# sand subrates near columbus ohio



## redstrat (Apr 3, 2006)

*White Sand near columbus ohio*

Hi this is a quesiton for those living in central ohio, has anyone seen 3M color quartz products sold in central ohio, or even NW columbus??? I have contacted 3m and had no luck finding this product sold locally. I'm also wondering if anybody has seen white silica sand sold here.

Should I have any concerns about contamination or ph buffering by white play sand? is white play sand really silica sand?

I guess the underlying question here is has anyone seen good white sand suitable for substrate, in an open foreground, sold in or around NW columbus? There shouldn't be any plants growing in this substrate as I will have flourite in the planted areas.


----------



## MatPat (Mar 22, 2004)

The only 3M Color Quartz dealer in Ohio is in Cleveland. You may be able to get a 3M dealer in Columbus to order you some white Colorquartz but I have no idea what the shipping would be.

You may want to check out the Swimming Pool Supply stores in your area for Silica Sand. Some of them carry the more 'natural' color silica sand but I have seen in in an opaque white also.

If you really want white sand, Carib Sea makes a product called "Marine Sand" that is white and inert according to their website. It is similar in size to Tahitian Moon Sand which is about as small of a "sand" as I would go in a planted tank. It may work for your needs.

Play sand can be very different in it's makeup depending on where it is from. If you decide to go with play sand, put some in a glass of water and let it sit for a few days to see if the KH or GH rises. That is the only way to be sure it is inert.


----------



## redstrat (Apr 3, 2006)

I have heard of the Carib Sea Marine sand and I probably should have mentioned it before, this is another sand I'd like to find. Has anybody seen it because I can't find it locally, maybe I just haven't looked hard enough. I have seen the reptile verson but its supposed to be a calcium based sand and it would definately alter the PH and GH of my water. 

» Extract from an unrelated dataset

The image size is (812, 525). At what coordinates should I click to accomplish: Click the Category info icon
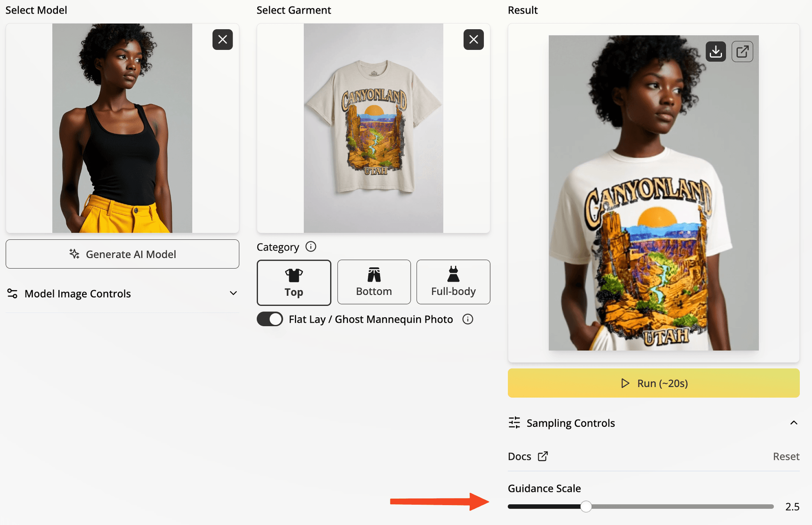click(x=311, y=247)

I wish petsmart had it so I could do an online price match lol.

the only reason silica sand interestes me so much is because I've heard it comes in 50# bags and can be very cheap and still very WHITE. 

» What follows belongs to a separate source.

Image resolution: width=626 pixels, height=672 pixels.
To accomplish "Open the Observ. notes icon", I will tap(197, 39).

I'll probably avoid play sand, unless its the only thing I can find.


----------



## MatPat (Mar 22, 2004)

The place with the reptile version of Carib Sea products should be able to order you a bag of the Marine Sand. I imagin it is priced similar to the Tahitian Moon Sand at about $20 per 20lb bag. The Silica Sand would definately be cheaper


----------



## evercl92 (Aug 14, 2006)

I don't recall the exact brand of the sand, but I have seen several colors of the sand at Aquarium Adventure and Byerly's. It was some 'marine' sand, possible the Carib Sea brand. It was $5 for 5lbs. I used the black in my cherry shrimp tank, and have yet to have a loss.


----------



## redstrat (Apr 3, 2006)

I currently use the black tahitian moon sand that I bought when I first started my 75g tank, and I was very satisified with it. I'm looking for white sand for my rescape I'm planning this winter. I'll have to check Aquarium Adventure, I live really close and I haven't checked there yet for some reason. Has anybody seen silica sand?


----------



## Six (May 29, 2006)

i use play sand ina few of my tanks and i dont like it. it's not nice to catfish for one, otherwise it packs really tight, which the plants dont like.

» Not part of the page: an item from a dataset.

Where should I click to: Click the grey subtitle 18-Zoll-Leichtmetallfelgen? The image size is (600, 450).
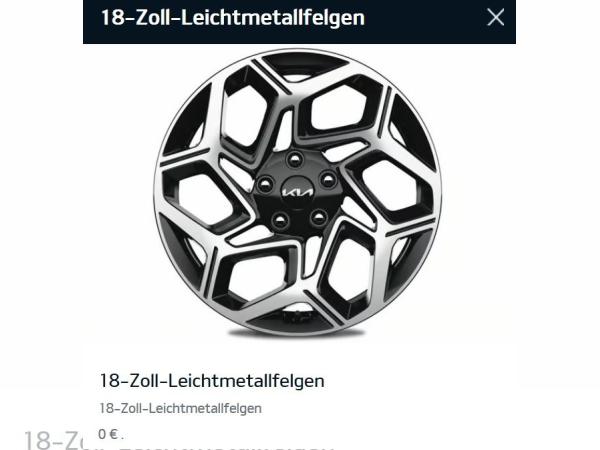(181, 408)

thats just my experience though. 

gl!


----------



## MatPat (Mar 22, 2004)

Six said:


> i use play sand ina few of my tanks and i dont like it. it's not nice to catfish for one, otherwise it packs really tight, which the plants dont like.
> 
> thats just my experience though.


I have had the same experience with play sand, except for the catfish.


----------



## redstrat (Apr 3, 2006)

Ok definately not going to go for the play sand lol.

****I have an update****
I just got done doing a little running around the sawmill, henderson area and found some interesting things.

Aquarium Adventure-
doesn't have anything as far as white inert sand goes unless you want to buy tons of 5lb bags for $4.99 each, they do however have some new plants in there that I haven't seen before, Rotala Wallichi, Baby Tears. I'm a little impressed to see them changing the plant selection up a little.

Petco-
waste of time, they didnt have many sand options, just crushed coral and gravel up to 2-4" diam river rock.

Byerly's on Henderson-
They normally have *Carib Sea Marine Sand *but they just ran out of stock. No big deal I wasn't planning to buy today anyway but its good to know they carry it. I talked to the manager guy there and he said its pretty much a silica sand, they also had the 5lb bags. Another thing he told me about, this is the interesting part. They sell 50lb bags of pool filter sand in an off white color(the only color avail.) and its available in different grit sizes!!! He said that he doesnt keep it out for everyone to see because it comes in a plastic bag that you can't see though and only the 50lb size so he basically orders it as people ask for it, but they do have it in a couple of their display tanks. the price for one 50lb bag of this stuff is $20!! way better than the $20-25 for a 20lb bag or $5 for a 5lb bag.

anyway I'm definatley going to keep byerly's in mind, but I'm still looking for some real white sand, even though the light beige is an option I guess, especially considering the price.


----------



## Rob Tetrazona (Jun 21, 2005)

Nice detective work. Before you make your purchase, do yourself a favor and hit a couple of major pool supply stores. You may find just what you are looking for as Russ did for $5 or $6 for a 50# bag. Then you can let us know what you find.


----------



## MatPat (Mar 22, 2004)

rwoehr said:


> Nice detective work. Before you make your purchase, do yourself a favor and hit a couple of major pool supply stores. You may find just what you are looking for as Russ did for $5 or $6 for a 50# bag. Then you can let us know what you find.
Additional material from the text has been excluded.